Area chart is used to show continuity across a variable or data set. It is very much same as line chart and is commonly used for time series plots. Alternatively, it is also used to plot continuous variables and analyze the underlying trends.


ggplot(Big_Mart_Dataset_Sheet1, aes(Item_Outlet_Sales)) +
  geom_area(stat = "bin", bins = 30, fill = "steelblue") +
  scale_x_continuous(breaks = seq(0,11000,1000))+
  labs(title = "Area Chart", x = "Item Outlet Sales", y = "Count")






 


 #Heat Map

 

Heat Map uses intensity (density) of colors to display relationship between two or three or many variables in a two dimensional image. It allows you to explore two dimensions as the axis and the third dimension by intensity of color.

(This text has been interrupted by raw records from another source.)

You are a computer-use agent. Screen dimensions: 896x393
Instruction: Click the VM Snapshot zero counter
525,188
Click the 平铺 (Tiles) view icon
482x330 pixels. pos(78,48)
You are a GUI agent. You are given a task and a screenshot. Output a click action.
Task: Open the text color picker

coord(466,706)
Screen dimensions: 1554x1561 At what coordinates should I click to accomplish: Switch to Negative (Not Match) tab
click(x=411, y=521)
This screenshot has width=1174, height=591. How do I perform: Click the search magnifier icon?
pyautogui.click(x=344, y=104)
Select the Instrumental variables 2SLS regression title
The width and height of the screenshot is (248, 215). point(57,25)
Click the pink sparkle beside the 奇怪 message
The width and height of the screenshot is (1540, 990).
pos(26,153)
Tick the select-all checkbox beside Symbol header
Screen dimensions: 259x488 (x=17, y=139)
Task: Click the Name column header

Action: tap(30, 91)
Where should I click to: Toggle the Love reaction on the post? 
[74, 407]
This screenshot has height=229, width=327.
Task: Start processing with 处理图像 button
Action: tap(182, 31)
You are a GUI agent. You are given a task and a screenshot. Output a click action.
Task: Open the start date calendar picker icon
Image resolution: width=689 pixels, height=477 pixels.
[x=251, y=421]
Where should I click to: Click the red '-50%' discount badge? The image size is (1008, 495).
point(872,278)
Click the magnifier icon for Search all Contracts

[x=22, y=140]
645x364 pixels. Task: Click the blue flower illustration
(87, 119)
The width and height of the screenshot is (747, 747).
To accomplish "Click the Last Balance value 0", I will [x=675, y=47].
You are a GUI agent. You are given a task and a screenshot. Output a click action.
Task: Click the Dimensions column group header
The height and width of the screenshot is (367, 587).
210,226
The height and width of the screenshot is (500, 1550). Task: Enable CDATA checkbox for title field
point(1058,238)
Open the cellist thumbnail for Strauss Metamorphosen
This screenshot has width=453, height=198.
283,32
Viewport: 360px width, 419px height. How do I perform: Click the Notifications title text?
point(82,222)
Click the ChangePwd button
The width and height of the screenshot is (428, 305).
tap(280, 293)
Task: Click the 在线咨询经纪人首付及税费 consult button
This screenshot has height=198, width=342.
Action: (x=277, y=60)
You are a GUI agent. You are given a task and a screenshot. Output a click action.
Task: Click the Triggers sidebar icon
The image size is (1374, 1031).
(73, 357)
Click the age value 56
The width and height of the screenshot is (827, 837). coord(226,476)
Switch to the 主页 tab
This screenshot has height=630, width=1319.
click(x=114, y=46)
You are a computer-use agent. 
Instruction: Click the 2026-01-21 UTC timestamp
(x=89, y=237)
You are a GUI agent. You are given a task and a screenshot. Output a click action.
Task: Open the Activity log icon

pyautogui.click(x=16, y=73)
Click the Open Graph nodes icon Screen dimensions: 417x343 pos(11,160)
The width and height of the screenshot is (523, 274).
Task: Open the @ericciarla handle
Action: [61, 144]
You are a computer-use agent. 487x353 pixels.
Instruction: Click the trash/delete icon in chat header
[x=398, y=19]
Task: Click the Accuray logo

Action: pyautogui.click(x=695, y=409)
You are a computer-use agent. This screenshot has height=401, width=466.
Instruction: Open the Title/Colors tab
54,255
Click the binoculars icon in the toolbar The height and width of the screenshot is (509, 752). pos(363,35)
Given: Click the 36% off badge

ggplot(Big_Mart_Dataset_Sheet1, aes(Outlet_Identifier, Item_Type))+
  geom_raster(aes(fill = Item_MRP))+
  labs(title ="Heat Map", x = "Outlet Identifier", y = "Item Type")+
  scale_fill_continuous(name = "Item MRP")
 

  








#Correlogram


Correlogram is used to test the level of co-relation among the variable available in the data set. The cells of the matrix can be shaded or colored to show the co-relation value.
Darker the color, higher the co-relation between variables. Positive co-relations are displayed in blue and negative correlations in red color. Color intensity is proportional to the co-relation value.


install.packages("corrgram")
library(corrgram)

corrgram(Big_Mart_Dataset_Sheet1, order=NULL, panel=panel.shade, text.panel=panel.txt,
         main="Correlogram") 

 

That's all for this post. More on visualizations on later posts.